*** Text excerpt

Reshape documents — include/exclude fields, compute new fields.

db.orders.aggregate([
  {
    $project: {
      _id: 1,           // include
      customerName: 1,  // include
      amount: 1,
      status: 0,        // exclude
      profit: { $subtract: ["$amount", "$cost"] }  // computed field
    }
  }
]);

// Result: { _id: X, customerName: "Alice", amount: 100, profit: 25 }
// Note: Use $ prefix to reference field values

$group

Group documents and compute aggregates — like SQL's GROUP BY.

db.orders.aggregate([
  {
    $group: {
      _id: "$status",           // Group by status field
      count: { $sum: 1 },       // Count documents
      totalAmount: { $sum: "$amount" },  // Sum amounts
      avgAmount: { $avg: "$amount" },
      maxAmount: { $max: "$amount" },
      minAmount: { $min: "$amount" }
    }
  }
]);

// Result:
// { _id: "completed", count: 150, totalAmount: 15000, avgAmount: 100, ... }
// { _id: "pending", count: 50, totalAmount: 3000, avgAmount: 60, ... }
// { _id: "cancelled", count: 10, totalAmount: 500, avgAmount: 50, ... }

Common $group accumulators:

Operator Description
$sum Sum of values or count of documents ($sum: 1)
$avg Average of values
$min Minimum value
$max Maximum value
$first First value (usually with $sort)
$last Last value (usually with $sort)

******

### Aim
In the MongoDB aggregation excerpt, why are "$amount" and "$cost" written with a leading $ in the profit calculation?

*** Data rows

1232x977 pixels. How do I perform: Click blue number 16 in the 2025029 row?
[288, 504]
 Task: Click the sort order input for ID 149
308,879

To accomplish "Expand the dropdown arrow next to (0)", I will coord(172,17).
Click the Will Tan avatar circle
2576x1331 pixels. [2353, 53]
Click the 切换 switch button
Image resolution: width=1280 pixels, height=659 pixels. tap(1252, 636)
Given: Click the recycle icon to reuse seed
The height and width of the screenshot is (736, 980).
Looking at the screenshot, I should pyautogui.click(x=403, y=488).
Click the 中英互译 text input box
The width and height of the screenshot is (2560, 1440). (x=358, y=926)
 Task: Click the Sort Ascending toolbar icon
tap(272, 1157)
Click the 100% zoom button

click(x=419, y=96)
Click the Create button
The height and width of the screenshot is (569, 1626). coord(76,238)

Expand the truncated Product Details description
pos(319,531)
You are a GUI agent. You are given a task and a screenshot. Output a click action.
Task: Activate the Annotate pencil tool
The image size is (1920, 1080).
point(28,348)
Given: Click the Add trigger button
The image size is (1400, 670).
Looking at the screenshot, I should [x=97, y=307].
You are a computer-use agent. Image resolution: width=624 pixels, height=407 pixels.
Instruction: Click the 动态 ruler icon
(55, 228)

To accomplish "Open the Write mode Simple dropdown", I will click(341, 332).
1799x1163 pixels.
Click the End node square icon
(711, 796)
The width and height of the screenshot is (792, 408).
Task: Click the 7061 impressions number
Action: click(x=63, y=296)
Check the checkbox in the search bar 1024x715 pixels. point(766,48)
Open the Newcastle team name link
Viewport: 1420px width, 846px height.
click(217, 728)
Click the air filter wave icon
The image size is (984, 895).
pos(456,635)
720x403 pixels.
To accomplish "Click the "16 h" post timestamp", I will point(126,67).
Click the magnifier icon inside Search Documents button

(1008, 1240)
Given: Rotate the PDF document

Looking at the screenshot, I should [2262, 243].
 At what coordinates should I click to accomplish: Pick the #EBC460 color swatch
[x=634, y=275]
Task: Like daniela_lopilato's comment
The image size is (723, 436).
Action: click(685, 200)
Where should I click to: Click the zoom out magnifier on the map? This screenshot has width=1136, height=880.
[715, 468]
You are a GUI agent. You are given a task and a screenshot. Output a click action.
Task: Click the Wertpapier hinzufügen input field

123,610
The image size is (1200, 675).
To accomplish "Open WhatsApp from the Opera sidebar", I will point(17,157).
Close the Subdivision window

******

### Task answer
The excerpt says the $ prefix is used to reference field values. "$amount" and "$cost" therefore stand for each document's amount and cost values, and $subtract computes profit as their difference.